EL REY ENRIQUE VIII

T

odos fueron a rendir homenaje al nuevo rey.

No despidió a Catalina porque dijo que deseaba hablar con ella.

La joven pensó que el rey estaba muy atractivo, con su dignidad recién adquirida y su cautivadora manera de disfrutar de ello.

Enrique tomó su mano y se la besó.

—Siempre tuve intención de convertiros en mi reina —dijo.

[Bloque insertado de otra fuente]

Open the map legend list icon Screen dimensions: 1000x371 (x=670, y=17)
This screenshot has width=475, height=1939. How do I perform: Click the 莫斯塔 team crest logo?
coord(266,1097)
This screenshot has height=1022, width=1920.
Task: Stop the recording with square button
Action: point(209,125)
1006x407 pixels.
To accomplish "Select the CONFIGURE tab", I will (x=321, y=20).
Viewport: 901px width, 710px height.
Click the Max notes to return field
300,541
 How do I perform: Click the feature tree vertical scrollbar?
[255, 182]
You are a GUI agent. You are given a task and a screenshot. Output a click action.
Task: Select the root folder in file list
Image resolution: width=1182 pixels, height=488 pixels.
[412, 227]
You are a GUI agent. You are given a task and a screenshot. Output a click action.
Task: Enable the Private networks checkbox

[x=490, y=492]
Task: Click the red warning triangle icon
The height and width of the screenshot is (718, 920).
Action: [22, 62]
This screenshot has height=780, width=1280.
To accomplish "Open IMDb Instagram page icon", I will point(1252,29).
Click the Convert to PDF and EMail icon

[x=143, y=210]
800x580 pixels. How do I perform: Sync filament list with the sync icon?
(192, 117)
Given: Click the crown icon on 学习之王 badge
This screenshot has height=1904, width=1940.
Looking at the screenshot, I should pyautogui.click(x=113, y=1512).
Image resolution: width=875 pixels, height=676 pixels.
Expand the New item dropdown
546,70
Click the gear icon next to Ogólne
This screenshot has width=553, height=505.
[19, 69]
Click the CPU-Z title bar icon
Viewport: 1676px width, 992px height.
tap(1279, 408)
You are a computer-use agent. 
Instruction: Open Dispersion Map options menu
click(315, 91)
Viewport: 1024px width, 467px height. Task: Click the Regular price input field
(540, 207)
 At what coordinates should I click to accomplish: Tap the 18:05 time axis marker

Oleadas de alegría recorrieron el cuerpo de Catalina. Era cierto... El rey sonreía muy complacido, amándose a sí mismo además de a ella. Catalina pensó que era encantador... y muy joven... Todas las miserias de los años anteriores se desvanecían en su interior. El joven, con aquellas escasas palabras y con sus miradas de ternura, las había derretido.

Nunca lo olvidaría. Estaría agradecida eternamente.

De los ojos del rey brotaron las lágrimas. Él se percató y se sintió complacido. Era el perfecto caballero andante que rescataba a una dama en apuros. Era un papel que le encantaba y que a menudo había interpretado en su imaginación.

—¿Eso os agrada? —preguntó.

Ella apartó el rostro para ocultar su emoción; y al rey le gustó su gesto.

La rodeó con sus brazos y la besó.

—Nunca olvidaré este momento —dijo ella—. Os amaré hasta el día de mi muerte.

Oyó a un pinzón cantando en los jardines. Y entonces repicaron las campanas. En las calles, la gente esperaba ver al joven Enrique con su prometida.

—El rey ha muerto —decían—. El viejo avaro se ha ido y en su lugar está este joven tan apuesto, este rubio muchacho, un rey hasta el tuétano.

Ya lo estaban proclamando rey.

—Dios bendiga al rey. Dios bendiga al rey Enrique VIII.